*WORK INSTRUCTIONS*
Render the lines of the items between the line holding "Task: Increase zoom with the plus button" and the line holding "click(538, 675)", inclusive, as a Markdown table with the columns Row and Item line, numbering each row and leaving out blank lines.

*PROVIDED DATA*
☆ ☆ ☆

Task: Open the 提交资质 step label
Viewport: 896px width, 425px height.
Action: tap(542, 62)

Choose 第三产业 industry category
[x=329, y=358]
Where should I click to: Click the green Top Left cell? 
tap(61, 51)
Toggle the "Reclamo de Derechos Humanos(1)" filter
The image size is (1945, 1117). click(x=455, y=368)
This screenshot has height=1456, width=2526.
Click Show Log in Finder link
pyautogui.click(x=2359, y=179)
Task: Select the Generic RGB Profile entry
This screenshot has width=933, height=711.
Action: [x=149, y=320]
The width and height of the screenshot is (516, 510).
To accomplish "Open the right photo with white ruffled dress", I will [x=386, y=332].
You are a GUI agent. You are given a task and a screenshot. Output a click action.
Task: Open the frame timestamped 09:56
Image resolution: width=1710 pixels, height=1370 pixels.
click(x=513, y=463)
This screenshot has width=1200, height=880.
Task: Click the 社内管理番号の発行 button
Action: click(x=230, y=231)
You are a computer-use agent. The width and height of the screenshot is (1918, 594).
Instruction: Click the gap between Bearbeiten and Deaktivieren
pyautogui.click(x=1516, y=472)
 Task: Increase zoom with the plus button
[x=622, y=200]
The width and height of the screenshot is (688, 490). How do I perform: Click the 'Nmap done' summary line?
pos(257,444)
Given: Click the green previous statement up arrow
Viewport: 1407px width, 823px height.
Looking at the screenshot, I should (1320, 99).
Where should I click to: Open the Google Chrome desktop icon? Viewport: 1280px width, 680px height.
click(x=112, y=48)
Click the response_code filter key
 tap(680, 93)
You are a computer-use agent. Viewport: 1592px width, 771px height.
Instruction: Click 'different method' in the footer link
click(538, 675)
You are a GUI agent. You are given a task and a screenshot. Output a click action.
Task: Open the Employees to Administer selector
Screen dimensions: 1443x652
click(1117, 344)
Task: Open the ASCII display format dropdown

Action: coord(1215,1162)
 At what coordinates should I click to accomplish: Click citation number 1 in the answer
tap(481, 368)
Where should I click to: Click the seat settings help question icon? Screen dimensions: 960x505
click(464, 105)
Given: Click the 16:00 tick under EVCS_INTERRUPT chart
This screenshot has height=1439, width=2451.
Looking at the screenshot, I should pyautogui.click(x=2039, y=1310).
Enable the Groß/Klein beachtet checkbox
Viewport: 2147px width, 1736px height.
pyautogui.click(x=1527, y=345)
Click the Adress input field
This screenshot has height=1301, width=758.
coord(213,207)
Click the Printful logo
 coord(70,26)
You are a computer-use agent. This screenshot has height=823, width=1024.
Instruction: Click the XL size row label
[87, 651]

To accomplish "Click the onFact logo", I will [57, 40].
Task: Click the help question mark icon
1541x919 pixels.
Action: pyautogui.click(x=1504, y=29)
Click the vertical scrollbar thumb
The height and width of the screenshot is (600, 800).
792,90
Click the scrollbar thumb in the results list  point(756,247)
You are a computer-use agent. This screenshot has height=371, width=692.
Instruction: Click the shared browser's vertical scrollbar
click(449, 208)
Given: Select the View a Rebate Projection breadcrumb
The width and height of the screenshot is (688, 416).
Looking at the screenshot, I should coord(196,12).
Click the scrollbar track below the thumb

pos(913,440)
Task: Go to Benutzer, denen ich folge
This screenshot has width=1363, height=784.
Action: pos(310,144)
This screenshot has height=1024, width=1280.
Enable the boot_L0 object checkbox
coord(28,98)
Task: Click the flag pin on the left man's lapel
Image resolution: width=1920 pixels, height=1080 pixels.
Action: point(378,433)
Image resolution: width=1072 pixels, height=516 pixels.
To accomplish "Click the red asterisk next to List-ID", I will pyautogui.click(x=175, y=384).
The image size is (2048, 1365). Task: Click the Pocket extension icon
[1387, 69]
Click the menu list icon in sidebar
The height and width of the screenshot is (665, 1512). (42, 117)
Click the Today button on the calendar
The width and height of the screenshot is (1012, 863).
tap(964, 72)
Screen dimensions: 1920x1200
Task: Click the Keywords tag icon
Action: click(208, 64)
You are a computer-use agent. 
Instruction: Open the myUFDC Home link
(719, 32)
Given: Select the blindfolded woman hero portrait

☆ ☆ ☆

*RESPONSE FOR THIS EXERCISE*
| Row | Item line |
|---|---|
| 1 |  Task: Increase zoom with the plus button |
| 2 | [x=622, y=200] |
| 3 | The width and height of the screenshot is (688, 490). How do I perform: Click the 'Nmap done' summary line? |
| 4 | pos(257,444) |
| 5 | Given: Click the green previous statement up arrow |
| 6 | Viewport: 1407px width, 823px height. |
| 7 | Looking at the screenshot, I should (1320, 99). |
| 8 | Where should I click to: Open the Google Chrome desktop icon? Viewport: 1280px width, 680px height. |
| 9 | click(x=112, y=48) |
| 10 | Click the response_code filter key |
| 11 |  tap(680, 93) |
| 12 | You are a computer-use agent. Viewport: 1592px width, 771px height. |
| 13 | Instruction: Click 'different method' in the footer link |
| 14 | click(538, 675) |